Nobody is expecting a rebel assault on Tripoli any time soon, although the regime may not be in a position to retake the rebel "capital" of Benghazi, either. They've dislodged the rebels from positions taken on trucks and riding to distant towns, but as the insurgents find themselves retreating onto home ground with the wall at their backs, Col Qaddafi may not have the manpower to crush the rebellion at its source.

So, even if a no-fly zone were implemented immediately, it would be likely to enforce a kind of de facto partition along the lines of the civil war frontier. The goal of regional and global powers is likely to ensure that the civil war is not protracted by pressing for a political solution that involves regime change - even if mustering the necessary leverage to achieve that goal could take many months of arming, training and professionalising rebel forces, and imposing the economic and diplomatic isolation that renders the regime's survival untenable in the long run.

Col Qaddafi has the upper hand militarily, but he has no political or diplomatic road out of the crisis. The Arab League and the EU have recognised the legitimacy of the rebellion, and humanitarian and economic aid is expected to begin pouring into rebel-held territory.

The popular protest against the Col Qaddafi regime evolved within days into an armed rebellion, whose chances of success were then dependent on the ability of its heroic citizen-fighters to beat the better armed, trained and organised forces of the regime, and on the ability of its leadership in Benghazi to muster support.

In both respects, Libya's unrest has been very different from the people power revolutions of Tunisia and Egypt, which relied on the energies and courage of unarmed citizens in numbers that prompted the army to remain on the sidelines, leaving both regimes untenable.

Of course, everything from Libya's social structure to the composition of its armed forces and the willingness of its regime to unleash brutal violence against dissenters combined to produce a different path there. But that path has run into some of its limitations.

As the respected retired diplomats of the International Crisis Group wrote last week: "Qaddafi built a power structure centred around him and family members and dependent in part on tribal alliances rather than modern structures. As a result, the army and security forces could not remain neutral [as happened in Egypt]; they have split between forces loyal to one side or the other. The country also appears to be dividing along tribal and regional lines."

Col Qaddafi, for his part, has been shrewd in his use of air power, slowing momentum for a no-fly zone by directing his air attacks at specific rebel targets but apparently avoiding mass casualty bombing raids against civilian targets. This has left many Western leaders arguing that the Libyan regime has yet to cross a line that would "trigger" international intervention.

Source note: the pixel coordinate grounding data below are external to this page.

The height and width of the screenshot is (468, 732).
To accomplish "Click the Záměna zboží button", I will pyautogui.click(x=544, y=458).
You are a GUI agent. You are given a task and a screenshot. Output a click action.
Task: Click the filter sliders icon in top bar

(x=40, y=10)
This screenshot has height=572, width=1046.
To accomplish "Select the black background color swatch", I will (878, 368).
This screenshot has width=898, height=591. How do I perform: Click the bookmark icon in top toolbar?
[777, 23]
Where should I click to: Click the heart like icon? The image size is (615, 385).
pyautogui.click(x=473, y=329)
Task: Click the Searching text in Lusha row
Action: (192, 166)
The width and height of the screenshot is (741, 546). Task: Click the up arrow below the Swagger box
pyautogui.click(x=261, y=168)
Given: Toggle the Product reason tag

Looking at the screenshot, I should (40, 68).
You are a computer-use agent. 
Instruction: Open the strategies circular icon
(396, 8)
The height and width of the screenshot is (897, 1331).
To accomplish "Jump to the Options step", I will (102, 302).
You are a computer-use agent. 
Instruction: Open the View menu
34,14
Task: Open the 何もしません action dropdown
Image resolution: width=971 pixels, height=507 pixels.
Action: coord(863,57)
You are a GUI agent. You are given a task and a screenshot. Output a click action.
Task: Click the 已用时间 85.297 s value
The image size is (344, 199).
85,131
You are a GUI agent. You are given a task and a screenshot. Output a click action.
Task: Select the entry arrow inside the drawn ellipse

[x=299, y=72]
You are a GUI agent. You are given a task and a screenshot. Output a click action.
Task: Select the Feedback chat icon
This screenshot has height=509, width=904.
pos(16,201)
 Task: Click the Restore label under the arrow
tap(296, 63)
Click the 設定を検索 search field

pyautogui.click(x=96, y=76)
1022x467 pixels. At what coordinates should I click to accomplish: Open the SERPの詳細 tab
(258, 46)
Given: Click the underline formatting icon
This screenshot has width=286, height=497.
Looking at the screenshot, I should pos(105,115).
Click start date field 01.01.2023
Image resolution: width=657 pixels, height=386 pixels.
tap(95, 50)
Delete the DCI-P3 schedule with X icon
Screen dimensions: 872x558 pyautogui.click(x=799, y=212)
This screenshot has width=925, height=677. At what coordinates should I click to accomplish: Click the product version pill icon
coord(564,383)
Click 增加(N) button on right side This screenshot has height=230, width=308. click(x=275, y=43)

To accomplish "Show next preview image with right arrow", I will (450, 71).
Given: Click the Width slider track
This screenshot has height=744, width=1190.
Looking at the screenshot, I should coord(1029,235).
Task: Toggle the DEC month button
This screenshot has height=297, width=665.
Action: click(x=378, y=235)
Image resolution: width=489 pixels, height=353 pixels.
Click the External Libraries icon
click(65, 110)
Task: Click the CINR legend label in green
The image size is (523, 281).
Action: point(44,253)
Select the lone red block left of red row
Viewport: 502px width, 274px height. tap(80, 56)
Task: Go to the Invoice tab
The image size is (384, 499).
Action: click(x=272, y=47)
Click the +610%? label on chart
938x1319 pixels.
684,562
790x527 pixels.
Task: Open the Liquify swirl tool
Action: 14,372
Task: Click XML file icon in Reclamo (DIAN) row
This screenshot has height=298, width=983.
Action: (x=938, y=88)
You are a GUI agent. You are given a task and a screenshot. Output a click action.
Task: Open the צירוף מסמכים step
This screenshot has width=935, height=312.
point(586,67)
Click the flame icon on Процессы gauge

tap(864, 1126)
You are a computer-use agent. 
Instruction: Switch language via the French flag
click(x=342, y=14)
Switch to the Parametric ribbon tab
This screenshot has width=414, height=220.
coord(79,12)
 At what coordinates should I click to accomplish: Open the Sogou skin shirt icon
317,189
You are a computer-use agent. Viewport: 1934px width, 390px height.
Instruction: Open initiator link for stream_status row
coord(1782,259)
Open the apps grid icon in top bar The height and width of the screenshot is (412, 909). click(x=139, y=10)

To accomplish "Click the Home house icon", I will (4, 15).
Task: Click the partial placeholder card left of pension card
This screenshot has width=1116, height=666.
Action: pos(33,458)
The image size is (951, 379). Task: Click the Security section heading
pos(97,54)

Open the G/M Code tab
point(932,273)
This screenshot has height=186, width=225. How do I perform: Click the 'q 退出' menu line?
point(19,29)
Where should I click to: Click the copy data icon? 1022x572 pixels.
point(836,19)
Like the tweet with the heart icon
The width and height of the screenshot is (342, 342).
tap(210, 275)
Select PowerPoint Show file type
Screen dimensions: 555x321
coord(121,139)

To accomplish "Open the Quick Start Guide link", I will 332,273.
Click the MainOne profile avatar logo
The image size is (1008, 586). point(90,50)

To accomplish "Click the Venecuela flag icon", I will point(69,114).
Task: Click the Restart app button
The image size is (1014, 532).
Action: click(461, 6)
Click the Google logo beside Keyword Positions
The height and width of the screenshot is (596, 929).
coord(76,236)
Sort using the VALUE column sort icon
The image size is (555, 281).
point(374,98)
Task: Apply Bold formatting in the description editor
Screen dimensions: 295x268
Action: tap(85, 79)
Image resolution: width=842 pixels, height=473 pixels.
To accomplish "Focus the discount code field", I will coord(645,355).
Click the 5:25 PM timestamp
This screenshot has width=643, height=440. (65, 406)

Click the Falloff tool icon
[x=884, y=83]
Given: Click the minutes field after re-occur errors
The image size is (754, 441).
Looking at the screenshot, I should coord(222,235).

Col Qaddafi is hemmed in by a raft of sanctions and diplomatic isolation that could make his regime untenable in the long run. But right now, he appears unlikely to be forced out by a rebel assault on the capital. A no-fly zone, if one were to be enforced now, would serve more to protect the rebellion's eastern core than enable it to storm Col Qaddafi's citadel. And the international focus will then likely turn towards seeking some form of cease-fire, and protracted negotiations, over reuniting the country under a new political order.

Col Qaddafi won't go easily, of course, and the rebel leadership will have to hone a strategy that involves a combination of economic, diplomatic, political and, probably, military pressures over many months. The dramatic events of the past month in Libya may simply have been the opening act.